(Listing from a pointing dataset)
▼▼▼
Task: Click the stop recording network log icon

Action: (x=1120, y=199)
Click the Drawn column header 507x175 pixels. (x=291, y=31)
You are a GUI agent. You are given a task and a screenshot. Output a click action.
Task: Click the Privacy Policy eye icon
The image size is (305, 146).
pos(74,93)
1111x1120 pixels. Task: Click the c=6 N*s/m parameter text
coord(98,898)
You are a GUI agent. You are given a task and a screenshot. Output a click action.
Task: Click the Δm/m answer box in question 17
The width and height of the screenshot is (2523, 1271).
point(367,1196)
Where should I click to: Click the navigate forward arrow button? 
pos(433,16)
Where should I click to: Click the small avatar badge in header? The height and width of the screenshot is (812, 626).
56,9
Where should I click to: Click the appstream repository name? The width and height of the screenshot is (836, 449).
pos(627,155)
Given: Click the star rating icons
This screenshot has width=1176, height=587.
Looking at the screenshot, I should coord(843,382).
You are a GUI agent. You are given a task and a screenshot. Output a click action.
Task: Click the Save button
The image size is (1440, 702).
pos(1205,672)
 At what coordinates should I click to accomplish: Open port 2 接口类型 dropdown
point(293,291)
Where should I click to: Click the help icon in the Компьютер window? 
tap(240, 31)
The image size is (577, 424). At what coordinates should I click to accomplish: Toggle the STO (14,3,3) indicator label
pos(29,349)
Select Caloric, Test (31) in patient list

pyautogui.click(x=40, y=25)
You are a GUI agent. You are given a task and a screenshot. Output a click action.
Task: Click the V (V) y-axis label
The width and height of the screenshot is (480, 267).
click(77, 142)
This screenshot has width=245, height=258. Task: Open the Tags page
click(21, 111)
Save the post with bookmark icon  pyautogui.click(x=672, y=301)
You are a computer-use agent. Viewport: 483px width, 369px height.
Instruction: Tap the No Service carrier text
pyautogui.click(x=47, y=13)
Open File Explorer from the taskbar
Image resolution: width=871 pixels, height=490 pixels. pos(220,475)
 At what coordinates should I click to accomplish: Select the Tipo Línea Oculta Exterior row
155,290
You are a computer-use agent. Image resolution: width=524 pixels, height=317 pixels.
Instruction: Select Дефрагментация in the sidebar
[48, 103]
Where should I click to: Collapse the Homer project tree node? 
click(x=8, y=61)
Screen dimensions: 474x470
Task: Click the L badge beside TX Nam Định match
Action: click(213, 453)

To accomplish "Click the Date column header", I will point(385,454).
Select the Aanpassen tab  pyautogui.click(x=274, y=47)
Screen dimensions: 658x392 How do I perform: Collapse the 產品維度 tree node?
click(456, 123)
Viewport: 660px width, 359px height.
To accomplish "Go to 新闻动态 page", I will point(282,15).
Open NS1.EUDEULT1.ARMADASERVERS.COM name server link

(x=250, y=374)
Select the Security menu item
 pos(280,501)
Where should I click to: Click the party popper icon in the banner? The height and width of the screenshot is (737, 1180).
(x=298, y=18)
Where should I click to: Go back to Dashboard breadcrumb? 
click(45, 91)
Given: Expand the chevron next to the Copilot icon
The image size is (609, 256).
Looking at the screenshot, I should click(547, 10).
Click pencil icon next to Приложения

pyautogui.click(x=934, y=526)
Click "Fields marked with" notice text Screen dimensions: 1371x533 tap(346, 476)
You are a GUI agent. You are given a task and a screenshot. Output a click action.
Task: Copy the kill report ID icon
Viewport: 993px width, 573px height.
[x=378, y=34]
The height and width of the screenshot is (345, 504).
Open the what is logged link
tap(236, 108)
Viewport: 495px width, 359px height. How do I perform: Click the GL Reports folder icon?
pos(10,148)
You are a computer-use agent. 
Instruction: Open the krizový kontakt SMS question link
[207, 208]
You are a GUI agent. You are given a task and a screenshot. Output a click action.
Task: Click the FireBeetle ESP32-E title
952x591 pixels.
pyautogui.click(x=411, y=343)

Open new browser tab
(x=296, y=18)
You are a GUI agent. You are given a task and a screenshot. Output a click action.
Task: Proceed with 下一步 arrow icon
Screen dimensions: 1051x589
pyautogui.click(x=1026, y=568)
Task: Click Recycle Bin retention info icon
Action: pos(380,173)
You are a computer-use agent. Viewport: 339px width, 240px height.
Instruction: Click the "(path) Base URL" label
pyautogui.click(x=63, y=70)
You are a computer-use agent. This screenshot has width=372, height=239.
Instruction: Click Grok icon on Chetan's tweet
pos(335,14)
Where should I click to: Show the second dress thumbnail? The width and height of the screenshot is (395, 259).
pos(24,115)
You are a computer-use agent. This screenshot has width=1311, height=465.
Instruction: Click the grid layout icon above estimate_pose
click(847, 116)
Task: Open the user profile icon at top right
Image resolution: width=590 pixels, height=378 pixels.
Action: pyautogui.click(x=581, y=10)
▲▲▲
§ YOUR INSTRUCTIONS
Revise the entire listing above by replacing "GUI agent" with "interface agent" wherever it occurs, and leave everything else unchanged.

§ SOLVED PROBLEM
Task: Click the stop recording network log icon

Action: (x=1120, y=199)
Click the Drawn column header 507x175 pixels. (x=291, y=31)
You are a interface agent. You are given a task and a screenshot. Output a click action.
Task: Click the Privacy Policy eye icon
The image size is (305, 146).
pos(74,93)
1111x1120 pixels. Task: Click the c=6 N*s/m parameter text
coord(98,898)
You are a interface agent. You are given a task and a screenshot. Output a click action.
Task: Click the Δm/m answer box in question 17
The width and height of the screenshot is (2523, 1271).
point(367,1196)
Where should I click to: Click the navigate forward arrow button? 
pos(433,16)
Where should I click to: Click the small avatar badge in header? The height and width of the screenshot is (812, 626).
56,9
Where should I click to: Click the appstream repository name? The width and height of the screenshot is (836, 449).
pos(627,155)
Given: Click the star rating icons
This screenshot has width=1176, height=587.
Looking at the screenshot, I should coord(843,382).
You are a interface agent. You are given a task and a screenshot. Output a click action.
Task: Click the Save button
The image size is (1440, 702).
pos(1205,672)
 At what coordinates should I click to accomplish: Open port 2 接口类型 dropdown
point(293,291)
Where should I click to: Click the help icon in the Компьютер window? 
tap(240, 31)
The image size is (577, 424). At what coordinates should I click to accomplish: Toggle the STO (14,3,3) indicator label
pos(29,349)
Select Caloric, Test (31) in patient list

pyautogui.click(x=40, y=25)
You are a interface agent. You are given a task and a screenshot. Output a click action.
Task: Click the V (V) y-axis label
The width and height of the screenshot is (480, 267).
click(77, 142)
This screenshot has width=245, height=258. Task: Open the Tags page
click(21, 111)
Save the post with bookmark icon  pyautogui.click(x=672, y=301)
You are a computer-use agent. Viewport: 483px width, 369px height.
Instruction: Tap the No Service carrier text
pyautogui.click(x=47, y=13)
Open File Explorer from the taskbar
Image resolution: width=871 pixels, height=490 pixels. pos(220,475)
 At what coordinates should I click to accomplish: Select the Tipo Línea Oculta Exterior row
155,290
You are a computer-use agent. Image resolution: width=524 pixels, height=317 pixels.
Instruction: Select Дефрагментация in the sidebar
[48, 103]
Where should I click to: Collapse the Homer project tree node? 
click(x=8, y=61)
Screen dimensions: 474x470
Task: Click the L badge beside TX Nam Định match
Action: click(213, 453)

To accomplish "Click the Date column header", I will point(385,454).
Select the Aanpassen tab  pyautogui.click(x=274, y=47)
Screen dimensions: 658x392 How do I perform: Collapse the 產品維度 tree node?
click(456, 123)
Viewport: 660px width, 359px height.
To accomplish "Go to 新闻动态 page", I will point(282,15).
Open NS1.EUDEULT1.ARMADASERVERS.COM name server link

(x=250, y=374)
Select the Security menu item
 pos(280,501)
Where should I click to: Click the party popper icon in the banner? The height and width of the screenshot is (737, 1180).
(x=298, y=18)
Where should I click to: Go back to Dashboard breadcrumb? 
click(45, 91)
Given: Expand the chevron next to the Copilot icon
The image size is (609, 256).
Looking at the screenshot, I should click(547, 10).
Click pencil icon next to Приложения

pyautogui.click(x=934, y=526)
Click "Fields marked with" notice text Screen dimensions: 1371x533 tap(346, 476)
You are a interface agent. You are given a task and a screenshot. Output a click action.
Task: Copy the kill report ID icon
Viewport: 993px width, 573px height.
[x=378, y=34]
The height and width of the screenshot is (345, 504).
Open the what is logged link
tap(236, 108)
Viewport: 495px width, 359px height. How do I perform: Click the GL Reports folder icon?
pos(10,148)
You are a computer-use agent. 
Instruction: Open the krizový kontakt SMS question link
[207, 208]
You are a interface agent. You are given a task and a screenshot. Output a click action.
Task: Click the FireBeetle ESP32-E title
952x591 pixels.
pyautogui.click(x=411, y=343)

Open new browser tab
(x=296, y=18)
You are a interface agent. You are given a task and a screenshot. Output a click action.
Task: Proceed with 下一步 arrow icon
Screen dimensions: 1051x589
pyautogui.click(x=1026, y=568)
Task: Click Recycle Bin retention info icon
Action: pos(380,173)
You are a computer-use agent. Viewport: 339px width, 240px height.
Instruction: Click the "(path) Base URL" label
pyautogui.click(x=63, y=70)
You are a computer-use agent. This screenshot has width=372, height=239.
Instruction: Click Grok icon on Chetan's tweet
pos(335,14)
Where should I click to: Show the second dress thumbnail? The width and height of the screenshot is (395, 259).
pos(24,115)
You are a computer-use agent. This screenshot has width=1311, height=465.
Instruction: Click the grid layout icon above estimate_pose
click(847, 116)
Task: Open the user profile icon at top right
Image resolution: width=590 pixels, height=378 pixels.
Action: pyautogui.click(x=581, y=10)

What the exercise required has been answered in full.